Deserts are hostile and lonely places. Vast plains of sand stretching as far as the eye can see, and a hostile climate, make these huge swathes of land mysterious and fascinating.
Deserts cover approximately one-third of the Earth's land surface, according to the US Geological Survey, but there’s often more to these extreme environments than just insane quantities of sand. They are home to some of the most bizarre flora and fauna on the planet, not to mention the weird and wonderful secrets buried beneath their surface.
From long-forgotten cities, ancient monuments to ambitious artworks and, erm, a stash of retro video games, deserts are the keepers of civilisations’ secrets, some of which may never be unearthed.
Some of their hidden secrets, however, have been discovered thanks to archeologists getting their hands dirty, a bit of pure chance, or the technological marvel that is Google Earth.
Here, to excite your inner Indiana Jones, we’ve gathered together pictures of 25 of the weirdest things discovered in deserts around the world.
Situated in the Atacama desert in Chile, along the Pan-American Highway, an enormous hand rises 36 feet out of the sand. It looks like something from Game of Thrones, but La Mano del Desierto, ”the Hand of the Desert,” was commissioned by the isolated city of Antofagasta more than 25 years ago. The hand is the work of Santiago sculptor Mario Mario Irarrázabal, and it’s a monument dedicated to the emptiness of its Atacama Desert location, and symbolises human vulnerability.
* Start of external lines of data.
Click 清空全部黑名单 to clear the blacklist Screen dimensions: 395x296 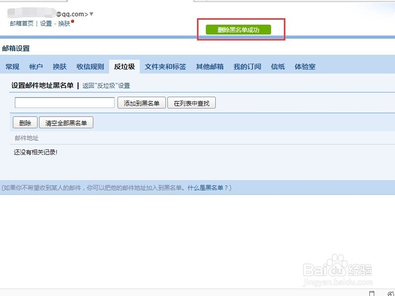click(66, 122)
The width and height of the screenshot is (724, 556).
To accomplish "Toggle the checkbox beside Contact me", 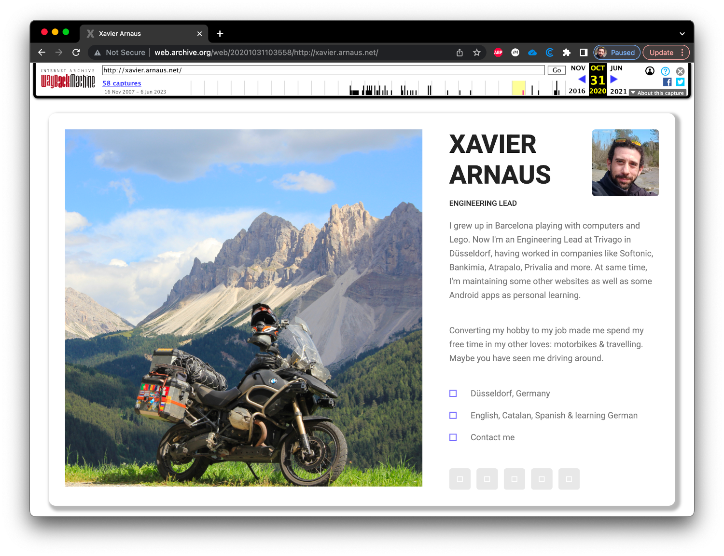I will [x=453, y=437].
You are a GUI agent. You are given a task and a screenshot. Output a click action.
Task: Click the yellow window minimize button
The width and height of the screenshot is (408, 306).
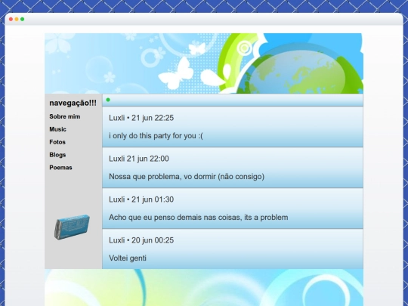17,19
It's a frequent target for vandals, according to Condé Nast Traveler, but twice a year, volunteers from the city scrub the sculpture clean.
Once home to hundreds of German families, the town of Kolmanskop was founded in Namibian Desert after the discovery of diamonds in 1908.
People flocked to the area and built a grand town with European architecture, stately homes, a hospital, casino and theatre, but by 1954, diamond mining had ceased and the town was left to the mercy of the desert.
Kolmanskop is still standing, although it’s an eery shadow of its former glorious incarnation, and is now a popular spot for tourists.
The product of an eccentric millionaire and San Francisco art collective The Ant Farm, Cadillac Ranch is an installation in a dusty Texas cow pasture, along eastbound I-40, between exits 60 and 62.
The artwork consists of 10 cars half-buried, nose-down, and facing west “at the same angle as the Cheops’ pyramids,” according to Atlas Obscura. The Cadillacs are completely covered in graffiti and visitors are encouraged to add their own designs.
This precise and beautiful arrangement of cone shapes, in between the Red Sea and a mountain range in Egypt’s Eastern Desert region, has had Google Maps fanatics in a whirl. Its explanation, however, couldn’t be simpler. It’s an art installation called Desert Breath, and it was finished in 1997.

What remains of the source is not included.